+++ Text block
You mentioned the Ankiel deal without providing the context that we needed production in centerfield during a playoff chase in Bobby Cox’s final season. It was a desperation move to give Bobby any chance at all to go out with a bang. Not to mention that the Braves gave up virtually nothing – Gregor Blanco, a nice player whose upside is a utility outfielder, Tim Collins, a minor league reliever who will likely never make the majors, and Jesse Chavez, who is completely useless. And they got Farnsworth in the deal too. The Braves lost nothing and made a move worth making to give Bobby a shot.
The McLouth for Morton swap looked like a steal at the time, and well see how this season pans out. McLouth has shown signs of coming alive.
The Braves also gave up almost nothing for Mather, as well.
Frank Wren is working with a smallish budget, and has very little room for error. The biggest mistake he’s made so far is gambling on Kawakami. I think the Escobar trade was also a mistake, but, as has been discussed, he was unpopular in the locker room. All in all, Frank Wren has done a tremendous job keeping young talent in the farm system while improving the team. A good majority of his moves have benefited the Braves.
April 20th, 2011 at 7:05 pm
Eric we traded for Vasquez and when we traded him we got Arodys Vizcaino.
April 20th, 2011 at 7:12 pm
The worst two recent trades for the Braves were the Texiera debacle and the JD Drew trade. The Tex trade for the sheer volume of what you gave up to get nothing, even though at the time I think we universally supported the fact that they did something. Two all stars came out of the deal, obviously, for the Rangers, and Matt Harrison has started this season almost as hot as Charlie Morton has. The JD Drew trade was another one where the Braves felt like they needed one piece to get them over the top. The cost was again high, and Wainwright is a Cy Young guy. Neither seem great now because they didn’t result in a world championship. But if they had, what would we be saying now? I will add that both were made by Schuerholz.
Overall, I don’t think Wren has given up much at all. He’s made a couple of bad signings, but those were free agents. The trades, who have we lost? Charlie Morton has gone 9-21 as a Pirate with a ERA just below 5. He might be 2-0 this year, but it’s April. And if you take the 2-0 start out his ERA jumps to 6. Jason Schmidt, he is not. I too didn’t/don’t like the Escobar deal, but he isn’t killing it. He’s a nice player, but nothing like I expected him to be. And I think part of that is his own lack of effort, which you can’t coach.
++++++
+++ Collected data
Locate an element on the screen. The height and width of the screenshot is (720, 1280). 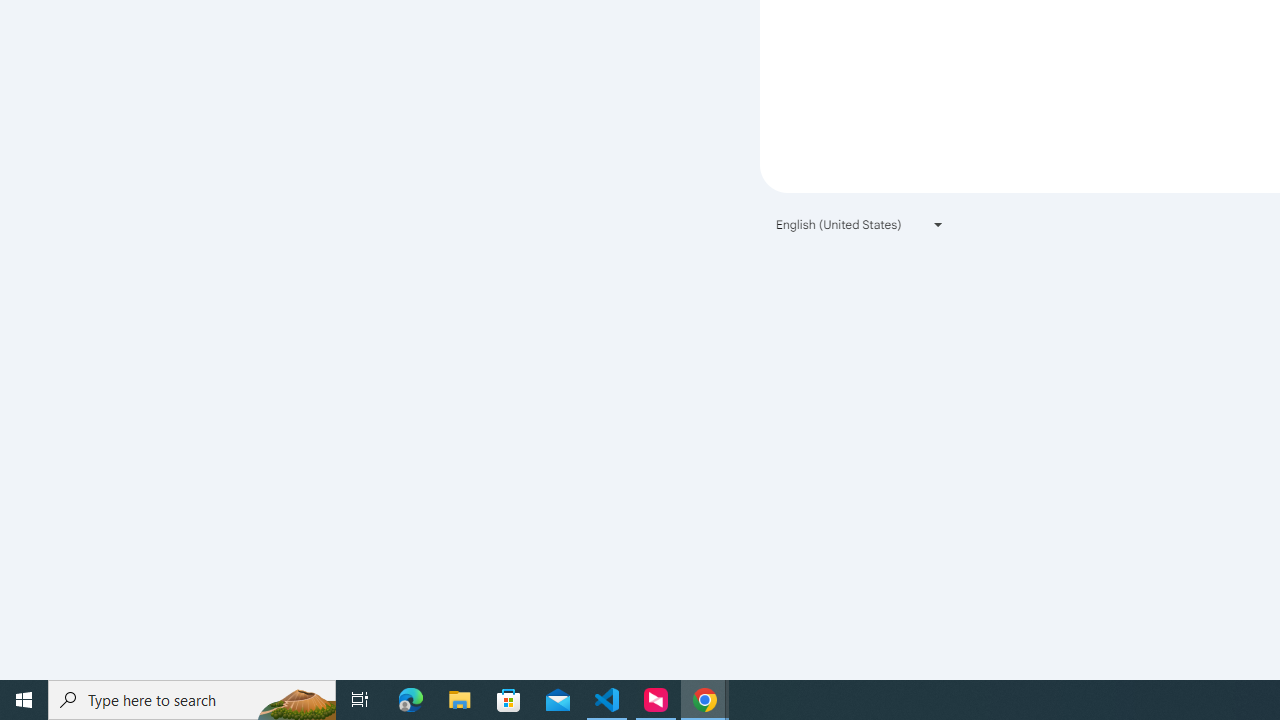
++++++
→ Set tasks:
1) Translate this sentence from the Braves trade discussion into Spanish: "Frank Wren is working with a smallish budget, and has very little room for error."
2) Answer these questions using the Braves trade discussion:
(a) Who made the two trades called "The worst two recent trades for the Braves"?
(b) Whom did the Braves get when they traded Vasquez?
(c) What does the discussion call the biggest mistake Frank Wren has made so far?
3) Do these statements agree with the Braves trade discussion? For each, answer yes or no and quote the words that decide it.
(a) Charlie Morton has gone 9-21 as a Pirate.
(b) The Braves also got Farnsworth in the Ankiel deal.
(c) Jesse Chavez is described as a nice player whose upside is a utility outfielder.

→ Written answers:
1) Frank Wren trabaja con un presupuesto bastante reducido y tiene muy poco margen de error.

2)
(a) Schuerholz
(b) Arodys Vizcaino
(c) Gambling on Kawakami

3)
(a) Yes: "Charlie Morton has gone 9-21 as a Pirate"
(b) Yes: "And they got Farnsworth in the deal too."
(c) No: "Jesse Chavez, who is completely useless"